主讲人
Yun Hua
Shanghai Jiao Tong University
时间
2026年4月7日 星期二
下午 14:00-15:00
地点
学院104会议室
Abstract
As AI agents evolve from traditional reinforcement learning to a new generation of increasingly capable agents powered by large language models (LLMs), a key question is how to ensure these agents act in line with human expectations. This challenge can be framed as a credit assignment problem, with reward serving as the primary learning signal for shaping agent behavior agent behavior. In single-agent settings, sparse and delayed rewards make it difficult to learn long-horizon dependencies. In multi-agent environments, it becomes a problem of attributing individual contributions to shared outcomes, often leading to free-riding and unstable cooperation.

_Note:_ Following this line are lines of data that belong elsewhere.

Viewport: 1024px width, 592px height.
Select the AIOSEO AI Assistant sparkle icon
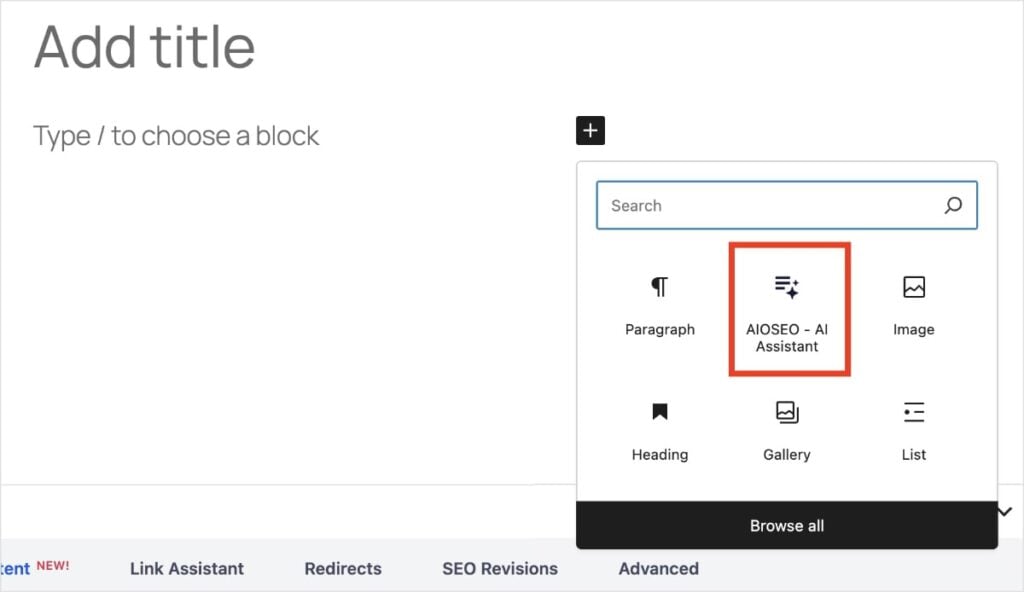[x=787, y=288]
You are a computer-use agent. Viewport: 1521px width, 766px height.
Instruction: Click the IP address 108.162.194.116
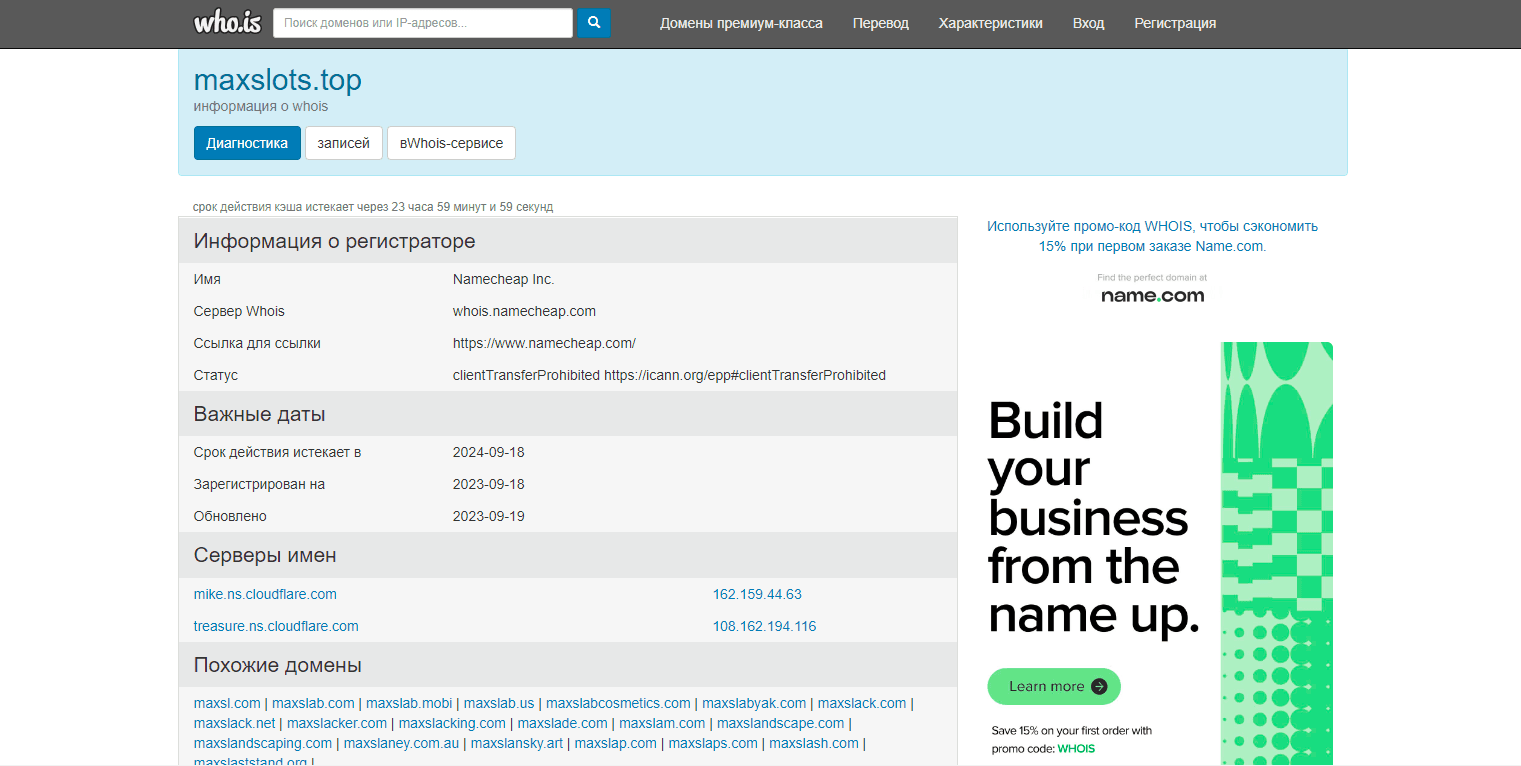point(764,626)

My research addresses these challenges through reward shaping. In single-agent settings, I develop methods for cross-domain reward transfer, enabling agents to transfer knowledge from previously learned tasks and improve learning efficiency. In multi-agent and LLM-based systems, I draw on concepts from economics, including externalities and the Shapley value, to model each agent’s contribution to collective outcomes, and develop tractable approximations that enable reward shaping for structural credit assignment, thereby promoting cooperation among agents. Overall, these efforts aim to improve the learning efficiency, generalization, and cooperation of AI agents, contributing to the development of more capable and reliable AI agent systems.
Biography
Yun Hua is currently a Postdoctoral Fellow at Antai College of Economics and Management, Shanghai Jiao Tong University, working with Prof. Jun Luo. He received his Ph.D. in Computer Science and Technology from East China Normal University under the supervision of Prof. Xiangfeng Wang, where he also obtained his B.S. in Software Engineering. During his doctoral studies, he was a visiting research assistant at The Chinese University of Hong Kong, Shenzhen, collaborating with Prof. Hongyuan Zha.
His research focuses on credit assignment for AI agents, particularly in reinforcement learning and LLM-based agents, with a focus on using reward shaping to improve learning efficiency and enable effective cooperation. He has published 10 papers in this area, including 5 as first, co-first, or co-corresponding author at ICML, NeurIPS, ICLR, and KDD. He is a recipient of the Shanghai Postdoctoral Excellence Program.